D. T. : Alors oui, vous avez raison. Il y a eu un deuxième Mai 68 qui a débuté avec la grève générale. Quand les frères siamois de l'époque, la CGT et le Parti communiste, ont décidé de rentrer dans la danse pour ne pas se laisser déborder par les gauchistes, qu’ils conspuaient dans les 15 premiers jours. A partir de ce moment-là arrivent des revendications légitimes de la classe ouvrière, pour laquelle j’ai le plus grand respect. Je ne parle que de ce que j’ai vu. J’ai essayé, dans ce livre, de restituer mes sentiments de l’époque. Or, je n’ai pas vu cela pour la simple et bonne raison qu’il n’y avait pas de prolos dans les facs, parmi mes copains. On était tous des petits et moyens bourgeois. Les prolos, ils étaient à l’apprentissage ou au boulot.
Ce que vous évoquez, c’est un autre Mai 68 : celui-là a abouti sur les accords de Grenelle entre la CGT et le gouvernement Pompidou. Ils ont donc obtenu des avantages très substantiels. Ils faut croire que leurs revendications n’étaient pas illégitimes puisque le patronat ne semble pas s'en être plus mal porté.
RT France : A partir de quel moment peut-on dire que les soixante-huitards ont pris le pouvoir politique ?
D. T. : C’est très simple : il y a toujours un décalage entre le moment où des idées sont dominantes dans le champ mental – on dit le champ épistémologique en philo – et le moment où cela se traduit par une prise de pouvoir d’Etat.
Pour les soixante-huitards, ce sera avec François Mitterrand en 1981. Les gauchos commencent à avoir les crocs, ils ont 30 ans, 35 ans, et Mitterrand leur file des circonscriptions, des portefeuilles ministériels, des nominations dans les sociétés publiques. Il les vénalise très facilement. D'ailleurs, les leaders ont fait de belles carrières mais la piétaille, elle, allait ruminer son désenchantement en fumant quelques joints à Katmandou et, après, ils ont fait ce qu’ils ont pu. Ils ont élevé leurs gosses à la soixante-huitarde, cela n’a pas donné de très bons résultats… Tout le monde commence à le reconnaître maintenant.
RT France : A ce que je sache ni Jacques Chirac, ni Nicolas Sarkozy, que vous avez soutenu, n’ont remis en cause l’héritage de Mai 68 ?

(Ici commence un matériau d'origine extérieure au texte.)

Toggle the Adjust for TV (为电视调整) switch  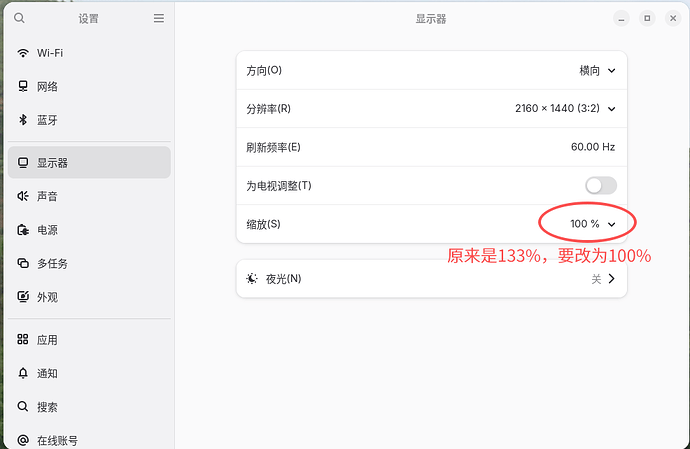[600, 185]
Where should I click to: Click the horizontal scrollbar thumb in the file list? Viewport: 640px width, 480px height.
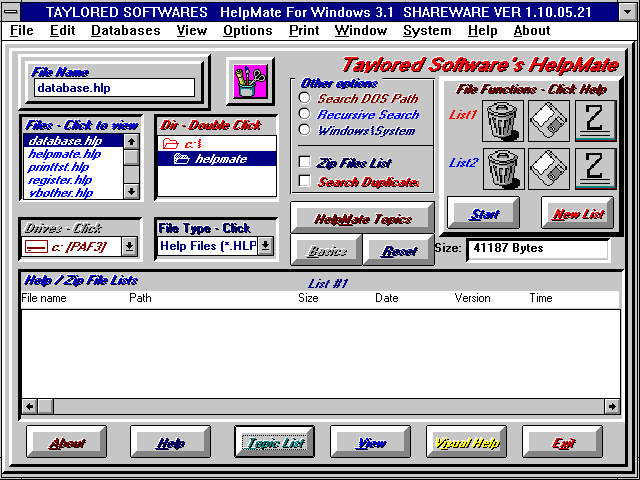[45, 406]
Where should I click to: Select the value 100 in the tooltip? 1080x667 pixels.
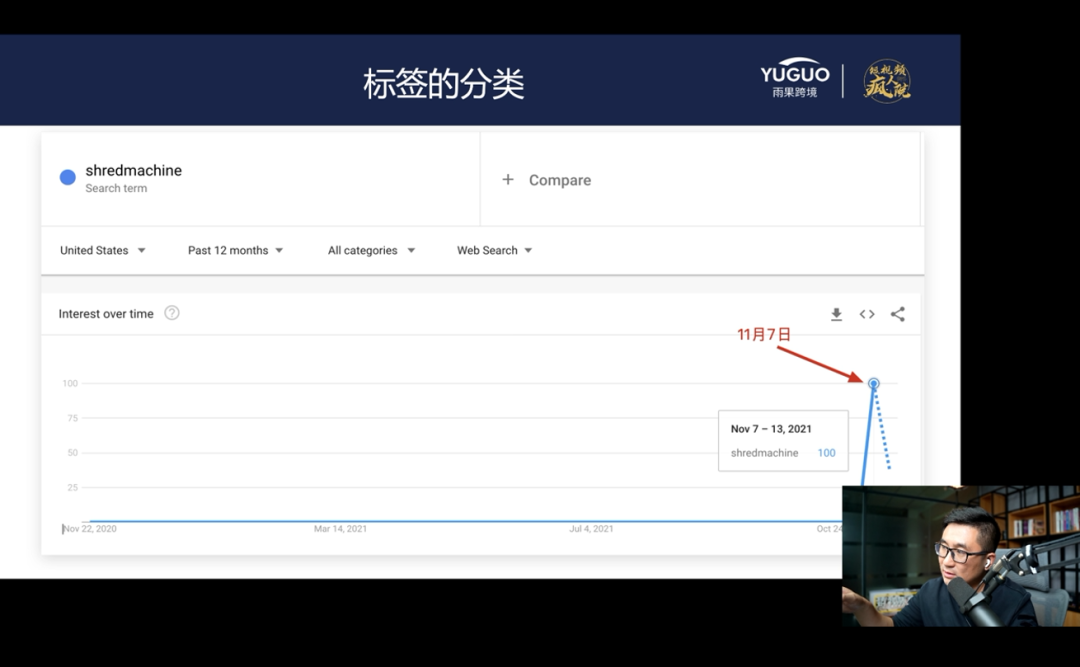click(826, 452)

D. T. : Non c’est sûr. Mais ce libertarisme un peu amoral était partagé par la droite et la gauche. D’ailleurs, les mesures dites sociétales, considérées comme de gauche, c’est-à-dire la libéralisation de l’avortement, la majorité à 18 ans, le divorce par consentement mutuel, c’est Giscard qui les instaure ! Donc le clivage droite-gauche s’estompe et la société toute entière s’enfile dans cette espèce de logique libertarienne qui devient très vite libérale. Je rappelle que c’est sous Mitterrand qu’ont régné les communicants, les traders, les golden boys. La bourse a explosé et le capitalisme est devenu cynique et sans culpabilité.
RT France : Si les idées de Mai 68 ont aujourd’hui gagné, c’est-à-dire cet esprit libertaire de 68 qui est devenu au fil du temps le défenseur du capitalisme libéral, ce sont finalement bien les Français qui choisissent cette voie à travers les élections ?

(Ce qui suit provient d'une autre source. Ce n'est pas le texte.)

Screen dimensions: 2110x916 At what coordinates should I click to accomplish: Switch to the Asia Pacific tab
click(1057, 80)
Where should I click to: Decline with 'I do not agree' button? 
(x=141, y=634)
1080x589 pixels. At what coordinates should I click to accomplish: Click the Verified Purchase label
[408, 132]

D. T. : Bien sûr : ce sont les valeurs dominantes. Elles le sont depuis près d’un demi-siècle. Vous remarquerez toutefois que la commémoration de Mai 68 est un peu honteuse, elle rase les murs. Ils ne sont pas très fiers d’eux, ils ont vu ce qu’ils ont fait du pays. Toutefois, depuis une dizaine d’années, on sent bien qu’il y a des symptômes d’une autre façon de considérer ce que doit être le sens de la vie, la dignité humaine, le rapport à la cité. Quand vous écoutez ce que dit monsieur Blanquer, le ministre de l'Education nationale... Il ne dit rien de bien méchant, il dit qu’il faut apprendre à un gosse à lire, à écrire, à compter et à être poli avec ses parents, ses profs et ses maîtres d’école. Il y a 20 ans, dire cela, était considéré comme fasciste.
RT France : Que faut-il selon vous pour une remise en cause idéologique du mouvement Mai 68 ?

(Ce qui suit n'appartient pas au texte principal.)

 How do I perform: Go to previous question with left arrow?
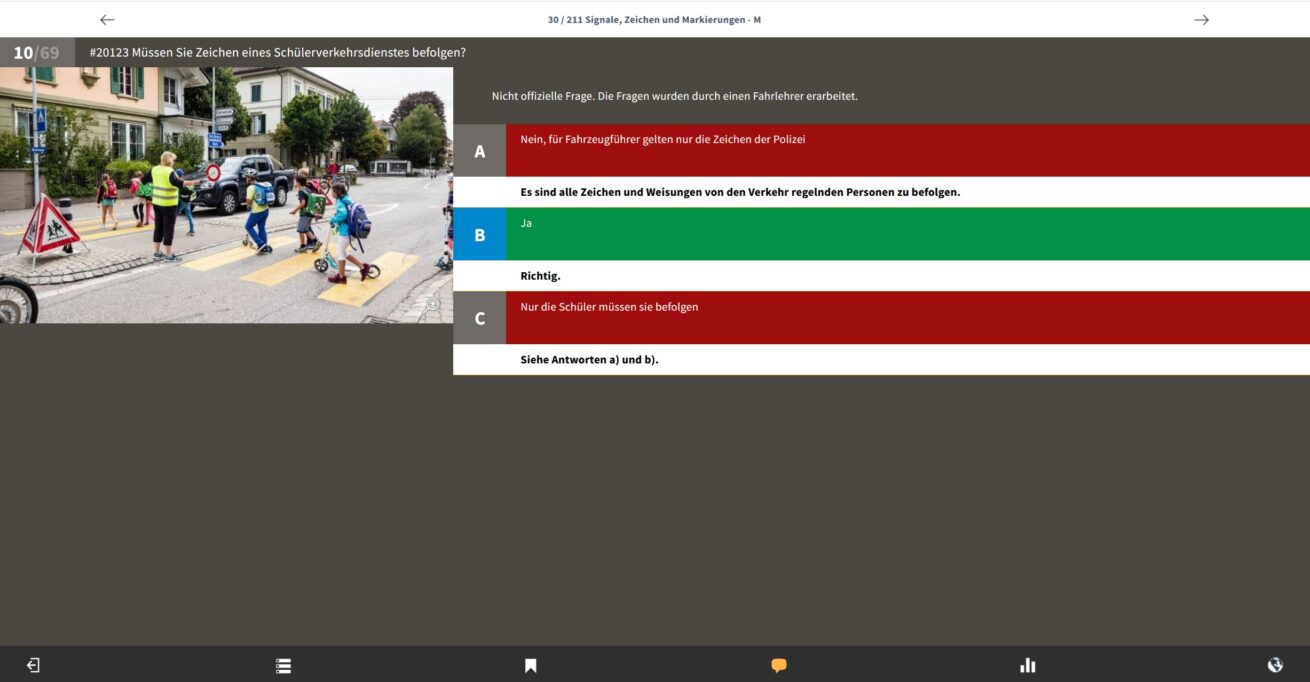point(107,20)
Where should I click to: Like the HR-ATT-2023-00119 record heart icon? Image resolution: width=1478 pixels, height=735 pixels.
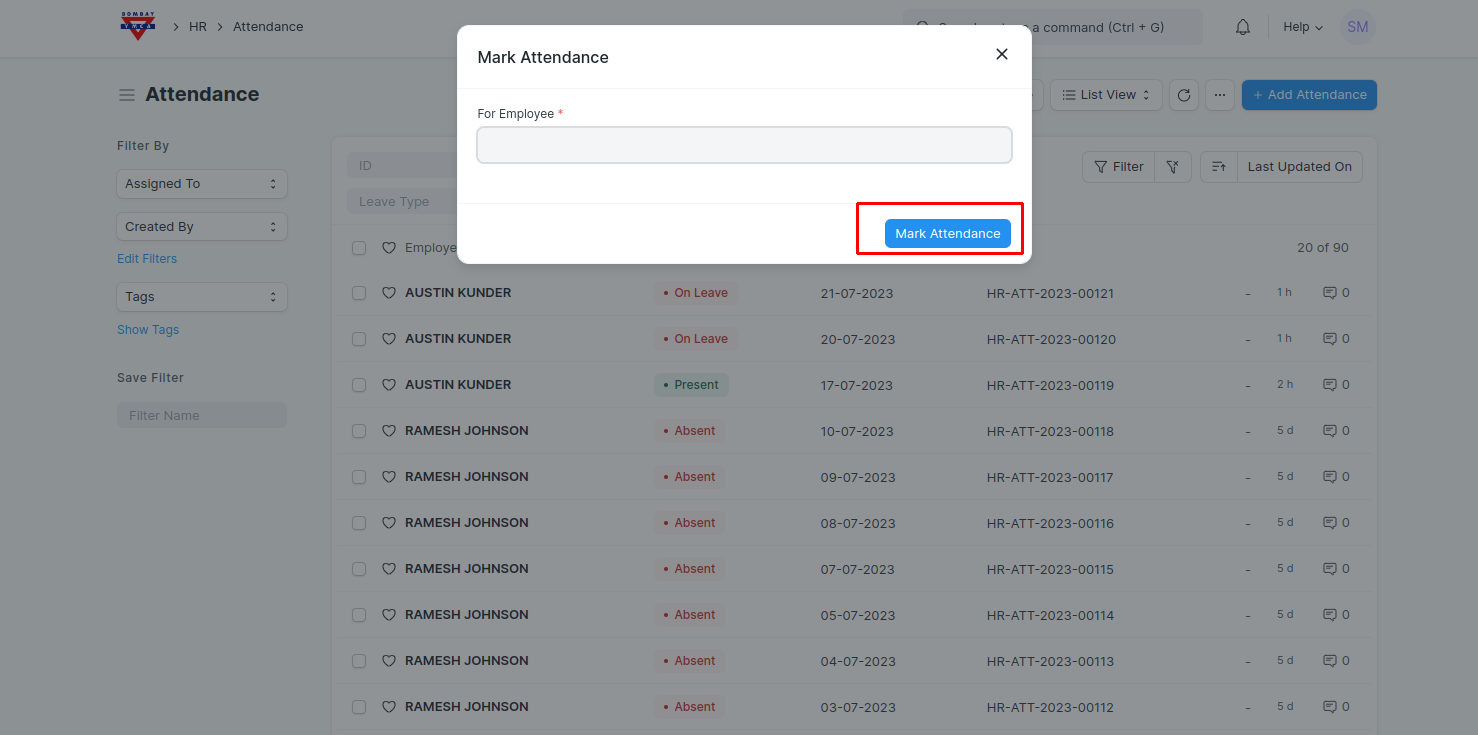pos(389,385)
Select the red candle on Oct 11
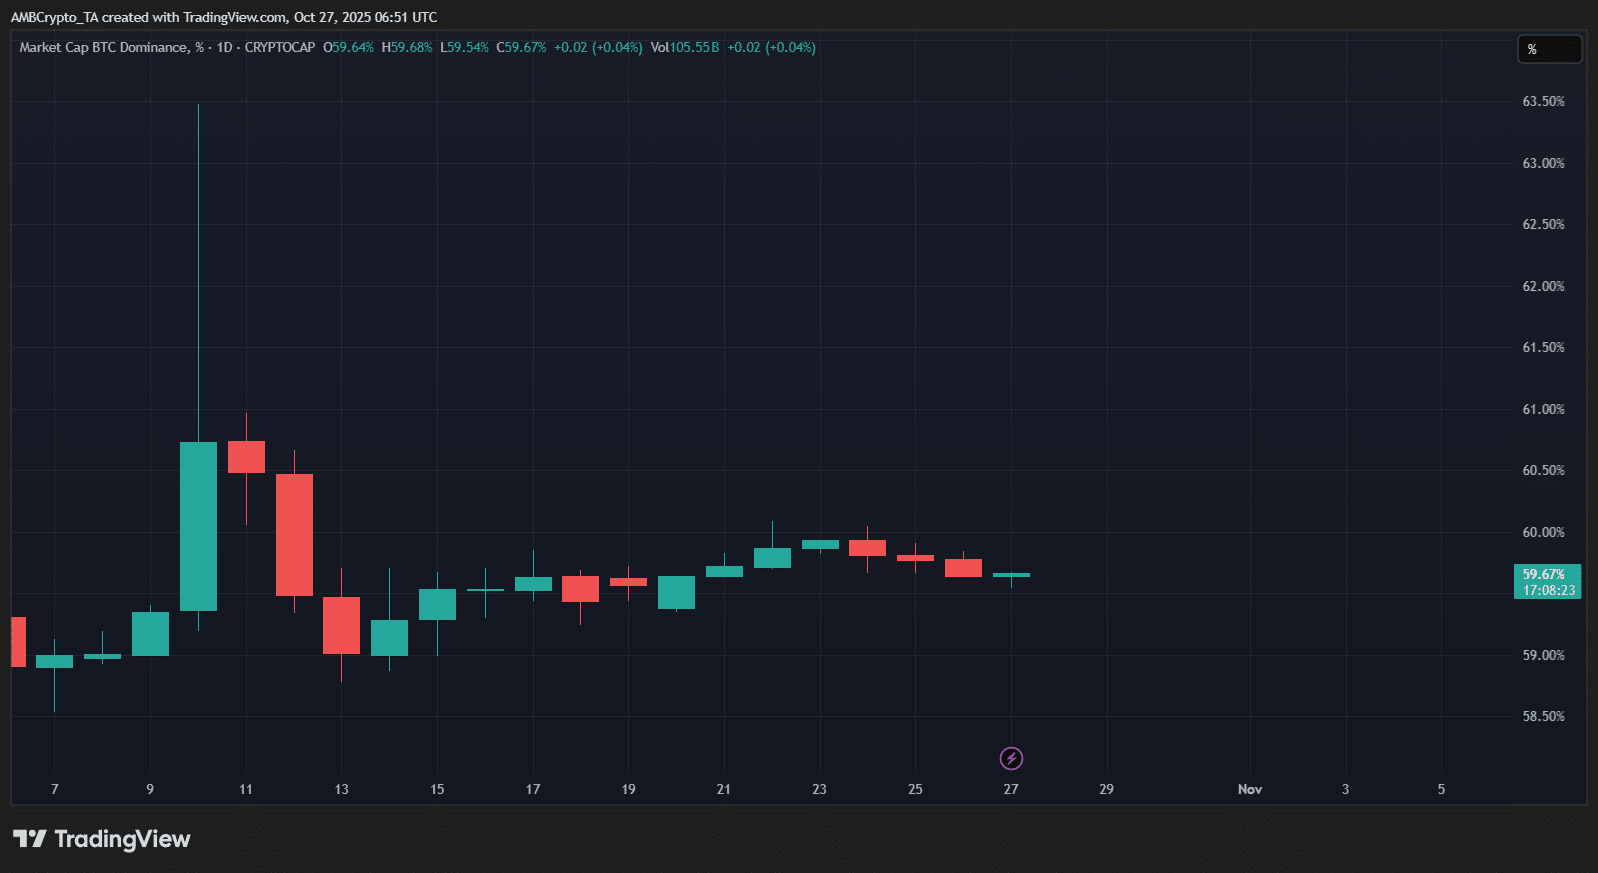 tap(246, 457)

D. T. : Il faut bazarder intégralement, dans ce que Lénine appelait «les poubelles de l’histoire», l’héritage de Mai 68. Puisqu’ils ont tout déconstruit, il faut tout reconstruire. Aux nouvelles générations de se demander «qui je suis ?», «d’où je viens ?», «de quoi je procède ?», «qu’est-ce que ma cité ?», «quelle est mon identité collective, réelle et non fictive ?».
A partir de là, il faut reconstruire une relation politique, une relation à la sociabilité, une relation à la féminité, parce que le féminisme a aussi dérivé. Dans les années 1960, c’était encore la revendication de la spécificité de l’imaginaire féminin, du désir féminin. Maintenant elles veulent simplement être des hommes au féminin, l’égalité comptable sur tous les plans.
Il faut aussi repenser le rapport à l’économie. Avant Mai 68, on parlait de décroissance, de croissance zéro, on se posait le problème du bien-fondé de produire pour consommer, pour ensuite produire et consommer... comme un hamster dans sa cage. C’est fini, maintenant. Il y a cette espèce d’apologie de croissance, des start-up, de la Silicon Valley : innover, innover, innover… A force d’innover, on rend fou les gens. Les psychismes humains ont besoin de permanence, de stabilité, besoin d’ancrage. Il va falloir réinventer cette stabilité et ces ancrages.
RT France :Ne manque-t-il pas des lumières intellectuelles pour lancer ce mouvement ?
D. T. : Cela vient. On voit quand même des philosophes de France ou d’ailleurs, des Christopher Lasch, des Alain Finkielkraut, des Chantal Delsol...
RT France : Mai 68 est né alors que la France était dans une certaine prospérité économique....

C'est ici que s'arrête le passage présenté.